Now that I've finally done the 500-mile oil change, I figure it's time to do the write-up on my new baby.

I got a 1995 4Runner Gold Limited Edition off Craigslist for way too much, $3,500. While test-driving it, I knew something was wrong (several things actually.) I could tell that it was not firing on at least one cylinder (come to find out later, two.) It also had an ABS issue and the Common Hi-Beam issue. But, what sold me (even for the high-price) was it was a 5-spd, had 4wd, the interior was in mint condition, and the exterior wasn't too bad either.

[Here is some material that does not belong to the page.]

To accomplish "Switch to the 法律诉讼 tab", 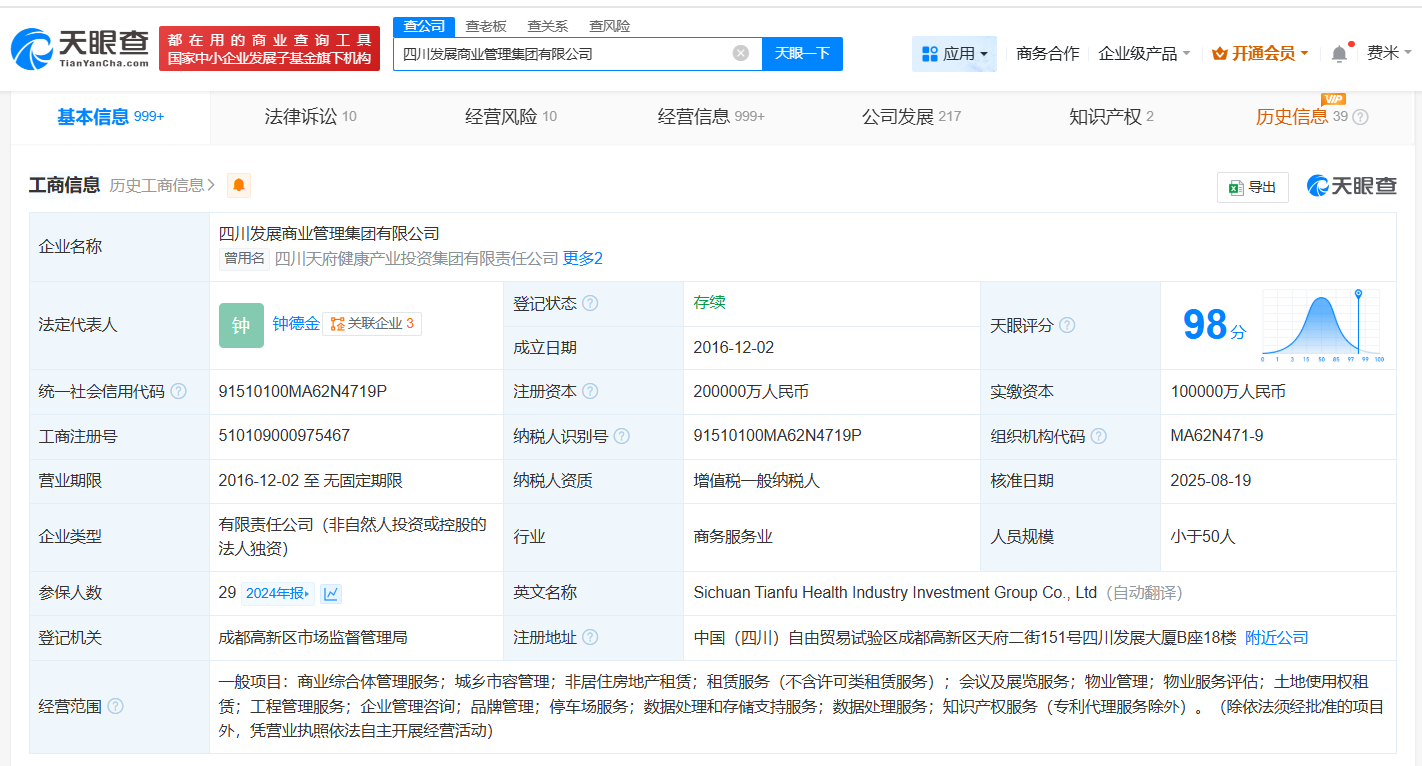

Once I paid for the truck, I got it to the shop where I'd be working on it for the next few weekends, and did a full inspection which confirmed my suspicion that Cylinders 3 and 5 had little-no compression, and 1 wasn't much better. After dumping a little oil in the #3 cylinder, still no compression... Valves. So, the whole RH Head was needing to be rebuilt. The problem is, I'm not one to let a job go half done, and this truck came with NO maintenance papers, so after talking it over with my father-in-law (whose shop I was at,) I decided to do a full rebuild, for a few reasons...
  • I've never done a full rebuild, and it would be good experience.
  • What else can we not see that needs to be done?
  • It would be way easier to work on this with the whole motor out...
  • and if we're gonna have the whole motor out, might as well send in the block and crank into the machine shop, too.
  • I've never had a 0-mile motor before. :-)

Also, during my inspection, I checked the level and condition of the 4 gearboxes, and they ALL looked excellent. So, that was a pleasant surprise. I didn't even change the oil in them because they looked so good.


Here's the rundown:
Truck: $3,500
Machine shop: $1,600 (not including parts)
Parts: $1,600
Total: $6,700 (Not including labor.... Man, I'm sore, but enjoying the fruits of my labor. :-)

Breakdown:
Machine Shop:
  • Planed both heads
  • Installed new exhaust valves, and original intake valves, and all new valve seals
  • Adjusted valves (worth the money right here.)
  • Decked and honed the block (honed the bores to +0.5mm)
  • Machined and balanced the Crankshaft and Flywheel
  • ...and whatever else a machine shop does for a full rebuild. :-)

Parts:
  • 1 Head (RH)
  • 2 Cams
  • Full Engine Gasket Set
  • 6 Exhaust Valves
  • 6 Pisons
  • Water Pump
  • Timing Belt
  • T-Belt Tensioner and Idler
  • All new heater hoses (like 15... MAN!)
  • Radiator Hoses
  • Coolant Temp Sender (cause I broke the original one. :-(
  • 6 Plugs and Wires
  • Rotor and Cap
  • PCV Valve, and Grommet
  • Injector O-rings (some didn't come in gasket set)
  • Fuel Rail Banjo Washers (Not in Gasket Set)
  • Some random O-Rings which I thought should have been in gasket set, but weren't
  • 2 Front Brake Calipers, Rotors, and Pads
  • I'm sure there was some other stuff, but I need to look at the invoice again... I'll edit it later and add what I missed.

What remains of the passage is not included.